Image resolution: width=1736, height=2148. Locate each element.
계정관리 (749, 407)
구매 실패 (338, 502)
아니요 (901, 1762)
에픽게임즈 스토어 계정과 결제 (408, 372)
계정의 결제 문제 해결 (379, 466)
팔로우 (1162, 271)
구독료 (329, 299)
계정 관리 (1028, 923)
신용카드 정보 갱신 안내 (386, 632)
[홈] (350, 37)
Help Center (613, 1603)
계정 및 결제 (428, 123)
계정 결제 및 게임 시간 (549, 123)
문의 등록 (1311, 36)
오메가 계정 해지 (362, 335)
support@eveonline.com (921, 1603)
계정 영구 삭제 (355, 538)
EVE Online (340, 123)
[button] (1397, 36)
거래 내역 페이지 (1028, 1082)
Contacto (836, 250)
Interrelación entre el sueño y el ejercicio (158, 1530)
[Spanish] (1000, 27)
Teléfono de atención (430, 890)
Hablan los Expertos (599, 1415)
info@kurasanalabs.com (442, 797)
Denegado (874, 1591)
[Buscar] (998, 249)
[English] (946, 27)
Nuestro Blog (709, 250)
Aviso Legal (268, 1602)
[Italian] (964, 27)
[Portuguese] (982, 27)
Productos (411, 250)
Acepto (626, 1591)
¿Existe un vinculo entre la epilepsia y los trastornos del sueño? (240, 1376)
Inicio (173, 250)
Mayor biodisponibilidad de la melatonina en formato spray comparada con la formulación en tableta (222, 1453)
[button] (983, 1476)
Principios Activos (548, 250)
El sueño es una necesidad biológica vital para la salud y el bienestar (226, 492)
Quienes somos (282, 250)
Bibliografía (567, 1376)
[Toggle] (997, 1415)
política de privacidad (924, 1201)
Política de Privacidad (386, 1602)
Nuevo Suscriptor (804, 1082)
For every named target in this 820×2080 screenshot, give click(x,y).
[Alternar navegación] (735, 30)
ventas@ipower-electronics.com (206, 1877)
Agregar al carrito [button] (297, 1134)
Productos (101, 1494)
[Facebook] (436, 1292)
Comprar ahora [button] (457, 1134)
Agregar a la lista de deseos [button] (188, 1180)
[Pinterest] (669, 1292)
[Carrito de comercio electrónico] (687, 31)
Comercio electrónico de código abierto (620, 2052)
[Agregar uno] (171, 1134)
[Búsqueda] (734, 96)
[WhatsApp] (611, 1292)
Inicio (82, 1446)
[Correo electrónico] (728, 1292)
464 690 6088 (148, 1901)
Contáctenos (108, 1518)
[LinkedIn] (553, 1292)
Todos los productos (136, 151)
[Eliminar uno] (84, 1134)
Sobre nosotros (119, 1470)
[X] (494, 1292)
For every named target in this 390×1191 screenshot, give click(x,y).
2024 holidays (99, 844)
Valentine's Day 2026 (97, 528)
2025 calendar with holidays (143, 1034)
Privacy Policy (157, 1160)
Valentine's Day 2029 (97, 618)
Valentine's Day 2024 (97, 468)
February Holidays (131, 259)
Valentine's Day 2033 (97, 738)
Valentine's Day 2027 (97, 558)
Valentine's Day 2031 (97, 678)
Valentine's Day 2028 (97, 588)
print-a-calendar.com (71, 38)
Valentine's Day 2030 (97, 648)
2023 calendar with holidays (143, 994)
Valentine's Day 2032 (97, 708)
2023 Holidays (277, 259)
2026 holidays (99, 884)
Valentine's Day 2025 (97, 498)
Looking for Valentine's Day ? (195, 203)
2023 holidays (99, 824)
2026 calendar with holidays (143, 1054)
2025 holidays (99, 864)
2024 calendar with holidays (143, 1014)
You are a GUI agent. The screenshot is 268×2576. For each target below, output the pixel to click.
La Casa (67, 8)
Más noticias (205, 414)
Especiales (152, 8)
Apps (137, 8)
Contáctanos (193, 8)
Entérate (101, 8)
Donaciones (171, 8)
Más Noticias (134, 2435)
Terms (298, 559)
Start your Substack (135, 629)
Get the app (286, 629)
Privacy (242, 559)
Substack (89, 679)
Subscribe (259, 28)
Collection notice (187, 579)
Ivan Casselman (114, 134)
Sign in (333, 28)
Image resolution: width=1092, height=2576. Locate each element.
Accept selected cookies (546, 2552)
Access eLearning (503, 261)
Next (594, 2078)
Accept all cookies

____

■ Required action
Copy each line exactly, beginning at the one with "2024 holidays (99, 844)" and stopping after the last line of the entries. Include nothing else.

■ Answer box
2024 holidays (99, 844)
Valentine's Day 2026 (97, 528)
2025 calendar with holidays (143, 1034)
Privacy Policy (157, 1160)
Valentine's Day 2029 (97, 618)
Valentine's Day 2024 (97, 468)
February Holidays (131, 259)
Valentine's Day 2033 (97, 738)
Valentine's Day 2027 (97, 558)
Valentine's Day 2031 (97, 678)
Valentine's Day 2028 (97, 588)
print-a-calendar.com (71, 38)
Valentine's Day 2030 (97, 648)
2023 calendar with holidays (143, 994)
Valentine's Day 2032 (97, 708)
2023 Holidays (277, 259)
2026 holidays (99, 884)
Valentine's Day 2025 (97, 498)
Looking for Valentine's Day ? (195, 203)
2023 holidays (99, 824)
2026 calendar with holidays (143, 1054)
2025 holidays (99, 864)
2024 calendar with holidays (143, 1014)
You are a GUI agent. The screenshot is 268×2576. For each target below, output the pixel to click.
La Casa (67, 8)
Más noticias (205, 414)
Especiales (152, 8)
Apps (137, 8)
Contáctanos (193, 8)
Entérate (101, 8)
Donaciones (171, 8)
Más Noticias (134, 2435)
Terms (298, 559)
Start your Substack (135, 629)
Get the app (286, 629)
Privacy (242, 559)
Substack (89, 679)
Subscribe (259, 28)
Collection notice (187, 579)
Ivan Casselman (114, 134)
Sign in (333, 28)
Image resolution: width=1092, height=2576. Locate each element.
Accept selected cookies (546, 2552)
Access eLearning (503, 261)
Next (594, 2078)
Accept all cookies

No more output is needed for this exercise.